Но он был далеко в прошлом, мысль о Дике саднила, как застарелая заноза, и он высказал эту мысль вслух:

— Вы с Диком часто говорили о Толстом, и мне казалось, что такой красивой девушке просто неприлично быть интеллектуалкой.

— Да я и не была, по правде сказать, — призналась она, — просто хотела произвести впечатление на Дика.

— Я и сам был потрясен, когда прочел кое-что из Толстого, меня поразила у него какая-то соната.

— «Крейцерова соната», — подсказала она.

— Вот именно. Я решил, что Толстой аморален и его нельзя читать юным девицам, я так и сказал Дику. А он частенько изводил меня по этому поводу. Мне было девятнадцать.

— Да, ты казался нам этаким юным резонером. А себя мы считали зрелыми и умудренными.

— Тебе ведь всего двадцать? — неожиданно спросил Клэй.

Она кивнула.

— И ты больше не веришь Толстому? — спросил он почти ожесточенно.

Она покачала головой и посмотрела на него чуть ли не с тоской:

— Можно мне, хоть ненадолго, прижаться к твоему плечу?

Он обнял ее, не отрывая взгляда от ее лица, и внезапно вся мощь ее очарования обрушилась на него. Клэй не был святым, но с женщинами он всегда вел себя по-рыцарски. Наверное, именно поэтому теперь он чувствовал себя таким беспомощным. Эмоции его были в смятении. Он знал, что это неправильно, но он желал эту женщину, это потустороннее существо из шелка и плоти, которое подкралось к нему так близко. И было множество причин, почему он не должен обладать ею, но теперь ему вдруг стало ясно, что слово «любовь» так же велико, как «жизнь» и «смерть», и она знала, что он это понял, и радовалась его прозрению. И долго-долго они сидели неподвижно рядом и смотрели в огонь.

II

На следующий день в два двадцать Клэй обменялся с отцом степенным рукопожатием и сел в поезд, следующий в Дувр. Элинор заранее примостилась с книгой в руках в углу его купе, а когда он вошел, приветливо улыбнулась ему и захлопнула книгу.

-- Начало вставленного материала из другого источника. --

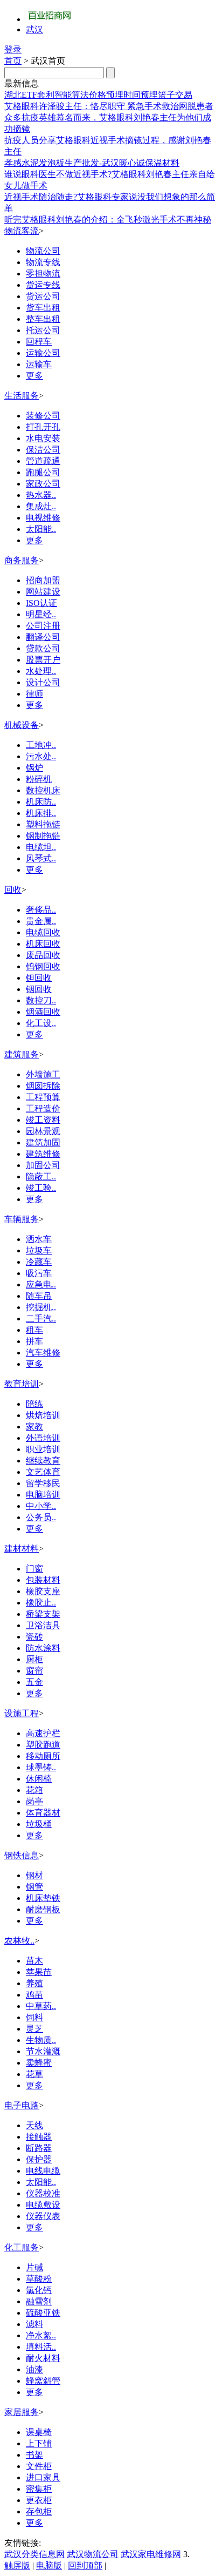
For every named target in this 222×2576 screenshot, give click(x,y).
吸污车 (39, 1273)
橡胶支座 (43, 1591)
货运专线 (43, 284)
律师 (34, 693)
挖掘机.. (41, 1307)
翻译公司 (43, 637)
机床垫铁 (43, 1898)
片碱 (34, 2267)
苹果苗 (39, 1972)
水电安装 (43, 438)
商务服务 (21, 560)
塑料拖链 (43, 824)
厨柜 (34, 1659)
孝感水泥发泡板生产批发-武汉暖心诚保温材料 (91, 162)
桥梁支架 (43, 1614)
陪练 (34, 1403)
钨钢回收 (43, 966)
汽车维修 (43, 1352)
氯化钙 (39, 2290)
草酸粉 (39, 2278)
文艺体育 (43, 1471)
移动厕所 (43, 1756)
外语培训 (43, 1437)
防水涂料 (43, 1648)
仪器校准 (43, 2193)
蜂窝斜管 (43, 2380)
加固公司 (43, 1165)
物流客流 (21, 230)
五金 (34, 1682)
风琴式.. (41, 858)
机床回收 (43, 943)
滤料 (34, 2324)
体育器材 (43, 1812)
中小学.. (41, 1505)
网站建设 (43, 591)
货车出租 (43, 307)
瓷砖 (34, 1636)
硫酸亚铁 (43, 2312)
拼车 (34, 1341)
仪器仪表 (43, 2216)
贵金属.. (41, 921)
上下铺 (39, 2443)
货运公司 (43, 296)
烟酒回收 (43, 1011)
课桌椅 (39, 2432)
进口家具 (43, 2477)
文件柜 (39, 2466)
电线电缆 (43, 2170)
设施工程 (21, 1713)
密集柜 (39, 2488)
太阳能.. (41, 529)
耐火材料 (43, 2358)
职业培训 (43, 1449)
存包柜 (39, 2511)
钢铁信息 (21, 1855)
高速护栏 (43, 1733)
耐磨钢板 (43, 1909)
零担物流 (43, 273)
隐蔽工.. (41, 1176)
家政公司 (43, 483)
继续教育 (43, 1460)
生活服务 (21, 395)
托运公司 (43, 330)
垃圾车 (39, 1250)
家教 (34, 1426)
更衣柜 (39, 2500)
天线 (34, 2125)
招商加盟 (43, 580)
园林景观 (43, 1131)
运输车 (39, 364)
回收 (13, 889)
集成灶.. (41, 506)
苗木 (34, 1960)
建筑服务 (21, 1054)
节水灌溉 (43, 2051)
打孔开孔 (43, 426)
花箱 (34, 1790)
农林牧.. (19, 1940)
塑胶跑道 (43, 1744)
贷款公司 (43, 648)
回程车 (39, 341)
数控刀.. (41, 1000)
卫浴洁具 (43, 1625)
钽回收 (39, 977)
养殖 (34, 1983)
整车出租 (43, 318)
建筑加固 (43, 1142)
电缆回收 (43, 932)
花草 (34, 2074)
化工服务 (21, 2247)
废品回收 (43, 955)
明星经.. (41, 614)
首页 (13, 60)
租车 (34, 1329)
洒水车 (39, 1239)
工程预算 (43, 1097)
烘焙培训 (43, 1415)
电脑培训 (43, 1494)
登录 (13, 49)
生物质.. (41, 2040)
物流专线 (43, 262)
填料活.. (41, 2346)
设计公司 (43, 682)
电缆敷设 (43, 2204)
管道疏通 (43, 461)
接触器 (39, 2136)
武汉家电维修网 (151, 2554)
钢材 (34, 1875)
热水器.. (41, 495)
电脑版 (49, 2565)
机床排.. (41, 813)
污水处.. (41, 756)
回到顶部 (85, 2565)
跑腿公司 (43, 472)
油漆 (34, 2369)
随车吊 (39, 1295)
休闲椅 (39, 1778)
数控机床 (43, 790)
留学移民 (43, 1483)
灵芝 (34, 2028)
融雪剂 (39, 2301)
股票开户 (43, 659)
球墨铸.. (41, 1767)
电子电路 (21, 2105)
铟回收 (39, 989)
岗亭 (34, 1801)
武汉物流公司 (93, 2554)
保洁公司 (43, 449)
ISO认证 (41, 603)
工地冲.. (41, 745)
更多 (34, 375)
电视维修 (43, 517)
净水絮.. (41, 2335)
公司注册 (43, 625)
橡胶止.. (41, 1602)
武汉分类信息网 (34, 2554)
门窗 (34, 1568)
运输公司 (43, 353)
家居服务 (21, 2412)
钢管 (34, 1886)
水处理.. (41, 671)
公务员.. (41, 1517)
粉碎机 (39, 779)
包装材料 (43, 1579)
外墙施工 (43, 1074)
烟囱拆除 (43, 1085)
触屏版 (17, 2565)
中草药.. (41, 2006)
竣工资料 (43, 1119)
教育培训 (21, 1383)
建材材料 (21, 1548)
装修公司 (43, 415)
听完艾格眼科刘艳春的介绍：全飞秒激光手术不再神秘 (107, 219)
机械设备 (21, 725)
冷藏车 (39, 1261)
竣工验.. (41, 1187)
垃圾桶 (39, 1824)
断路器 (39, 2148)
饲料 (34, 2017)
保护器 (39, 2159)
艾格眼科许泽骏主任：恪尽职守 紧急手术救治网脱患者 (108, 106)
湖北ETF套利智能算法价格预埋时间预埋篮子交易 (98, 94)
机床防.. (41, 801)
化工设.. (41, 1023)
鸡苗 (34, 1994)
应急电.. (41, 1284)
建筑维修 (43, 1153)
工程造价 (43, 1108)
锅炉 (34, 767)
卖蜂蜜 (39, 2062)
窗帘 (34, 1670)
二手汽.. (41, 1318)
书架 (34, 2454)
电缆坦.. (41, 847)
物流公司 (43, 250)
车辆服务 (21, 1219)
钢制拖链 (43, 835)
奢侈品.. (41, 909)
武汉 (34, 29)
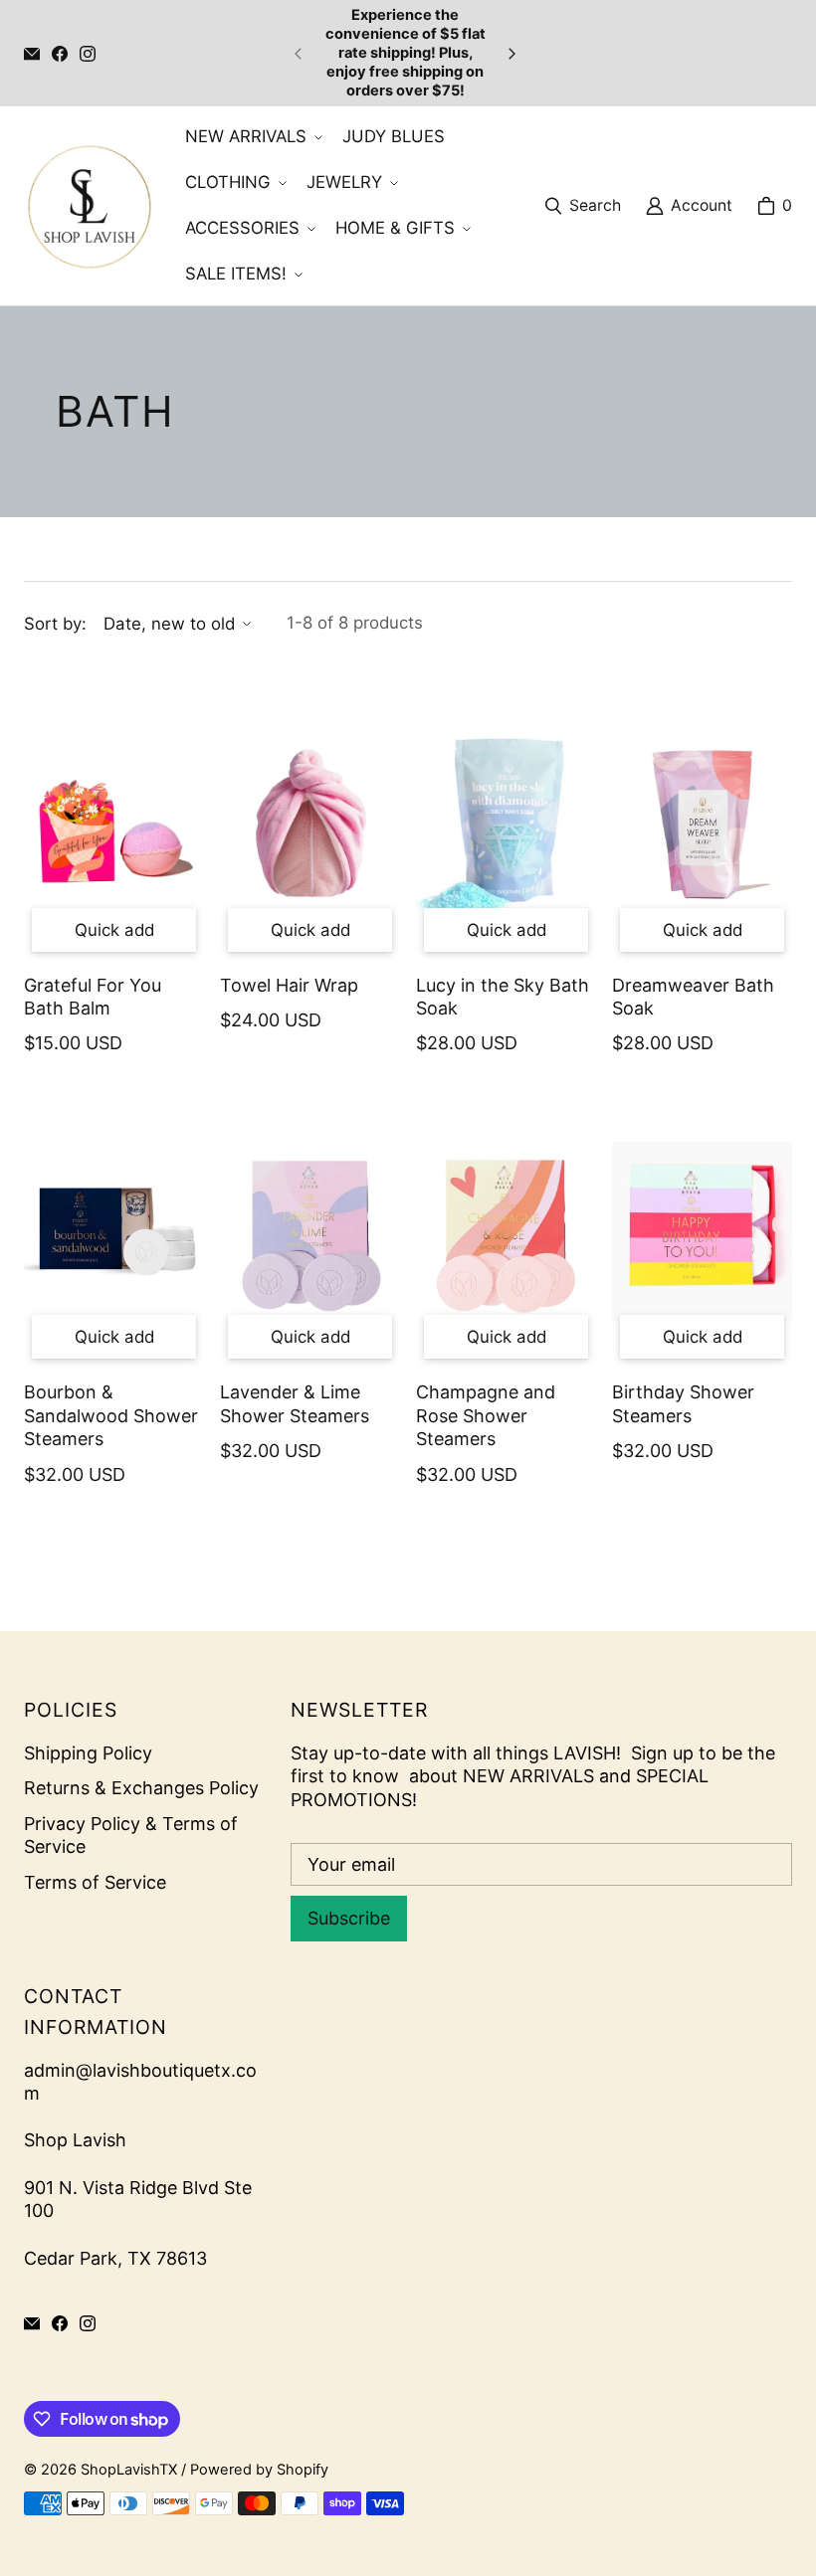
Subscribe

— Ну, — начала она, — я чувствовала себя шпионкой всемогущей секретной службы, когда прошмыгнула мимо твоего внушительного и непогрешимого отца, скрываясь под несколькими ярдами вуали.

— Он бы и без вуали тебя не заметил, — ответил Клэйтон, садясь рядом. — При всей своей суровости он на самом деле очень чувствителен. Правда, он хороший. Мне хотелось бы, чтобы ты узнала его получше.

Поезд тронулся, набрал скорость, последние фигуры в униформе проплыли мимо окон, как побурелые листья, и теперь казалось, будто сильный ветер несет их к побережью.

— Как далеко ты со мной? — спросил Клэйтон.

— Только до Рочестера, полтора часа — и все. Мне просто необходимо было увидеть тебя, прежде чем ты уедешь, это не слишком-то по-спартански, но, понимаешь, я чувствую, что ты не совсем правильно понял, что произошло прошлой ночью, и считаешь меня какой-то… — она запнулась, — ну, каким-то отклонением от нормы.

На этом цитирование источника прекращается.